Otro barrio “in” es Nolita (North of Little Italy), que mantiene un ambiente tranquilo y silencioso, con tiendas juveniles y originales, y aderezado con pequeños y acogedores restaurantes llenos y sin turistas. Nolita es un lugar para caminar sin prisas. El cinturón que encierra este barrio son las calles Houston, Kenmare, Freeman y Cleveland.

Un fenómeno curioso que me ha llamado la atención en este viaje es el despliegue de encanto que desbordan algunas tiendas de moda para hipnotizarte y llevarte del cuello hacia la caja registradora, tarjeta de crédito en mano. El paradigma o modelo es la abarrotada cadena de ropa juvenil estilo americano (es decir, basto) Abercrombie & Fitch.
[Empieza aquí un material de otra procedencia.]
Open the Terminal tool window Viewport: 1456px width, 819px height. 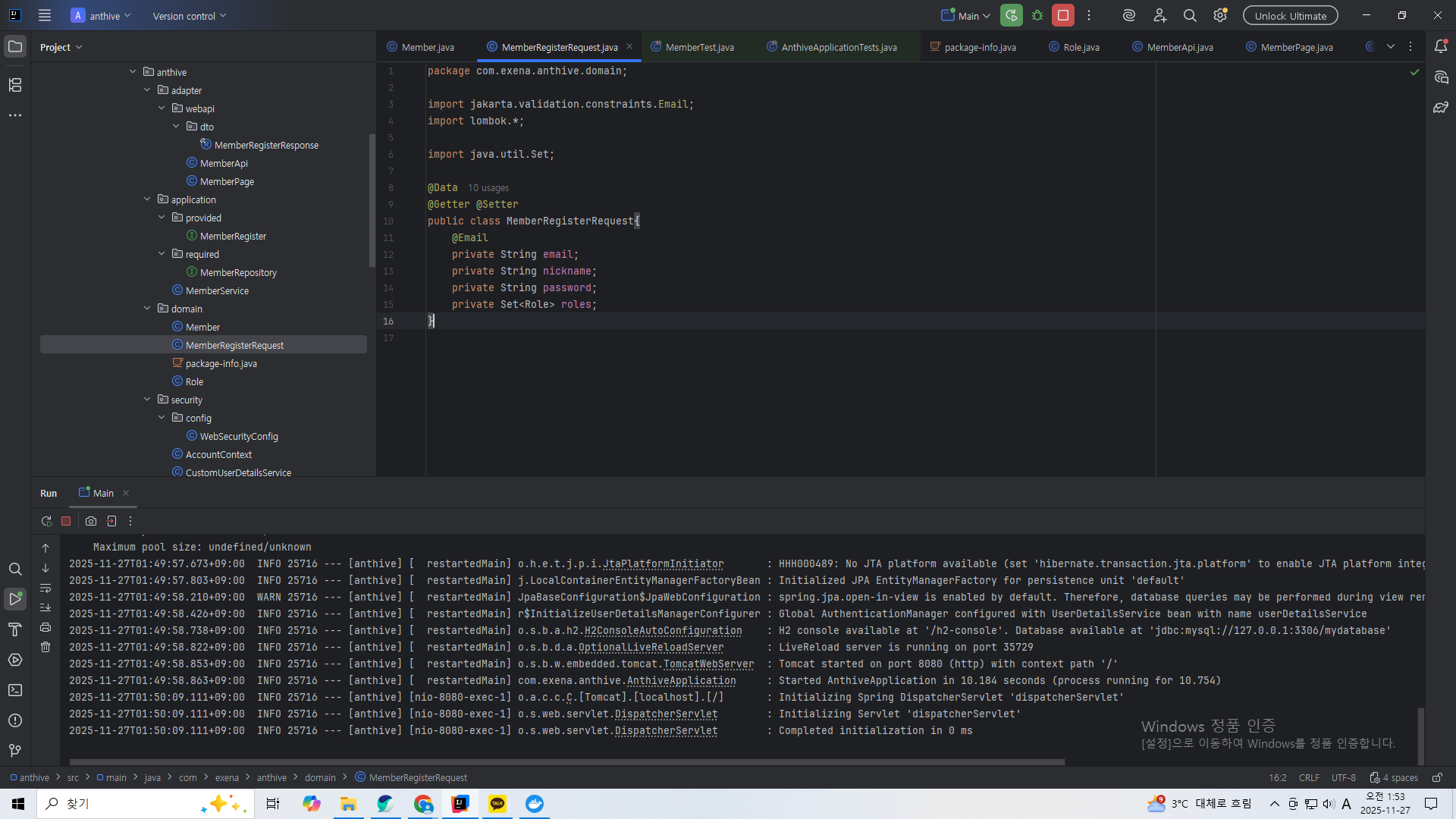click(15, 690)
Aunque parezca increíble, la gente hace cola en la calle para acceder al edificio. Incluso han habilitado en el exterior una alfombra roja delimitada por una soga de fieltro rojo sobre soportes de metal dorado y un portero uniformado y pinganillo en la oreja que con intermitencia permite el acceso a los sufridos consumidores. La espera te pone ansioso, y cuando finalmente dejas atrás al portero, entras en la tienda y se produce la inmersión en un nuevo mundo: música discotequera a volumen ensordecedor, suave y atractivo perfume con efectos euforizantes, penumbra, una persona que nada mas acceder, con una sonrisa incompleta, te pregunta how are you today?. Cualquier respuesta que no sea ok o find  producirá estupor. Una vez acostumbrada la vista a la semi-oscuridad, detectas numerosas siluetas que se mueven en cualquier dirección. La ropa esta cuidadosamente apilada en rústicas mesas y estanterías. Cada pila de esta ropa granjera que rebosa marca por todas sus esquinas está iluminada por focos halógenos, como si fueran inmóviles cantantes de ópera en un escenario. Mientras curioseas, los dependientes (ninguno supera los 25 años, supongo), seleccionados por su genética, en chanclas y uniformados por la marca, pasan cerca tuya y te preguntan, sin esperar respuesta, el consabido how are you today?.  La tienda tiene tres pisos, y al final de cada tramo de escalera hay un dependiente estático cuya función única es preguntarte… adivina. Toda esta parafernalia emocional y ambiental está dirigida a que, aunque no te atraiga el producto, compres porque te sientes a gusto y con energía. Y hay colas en las cajas…

Un último consejo: si vas a estar varios días, no dejes de comprar el “metrocard” de 7 días, que por poco dinero te permite usar ilimitadamente autobuses y metro en la isla y barrios aledaños.

Al terminar este viaje, me quedo con el poso y nostalgia de una ciudad cosmopolita que respira y grita, con su suciedad, diversidad, caos, energía, insomnio, vitalidad, creatividad, diseño y carácter. Una ciudad que nunca dejará de fascinarme.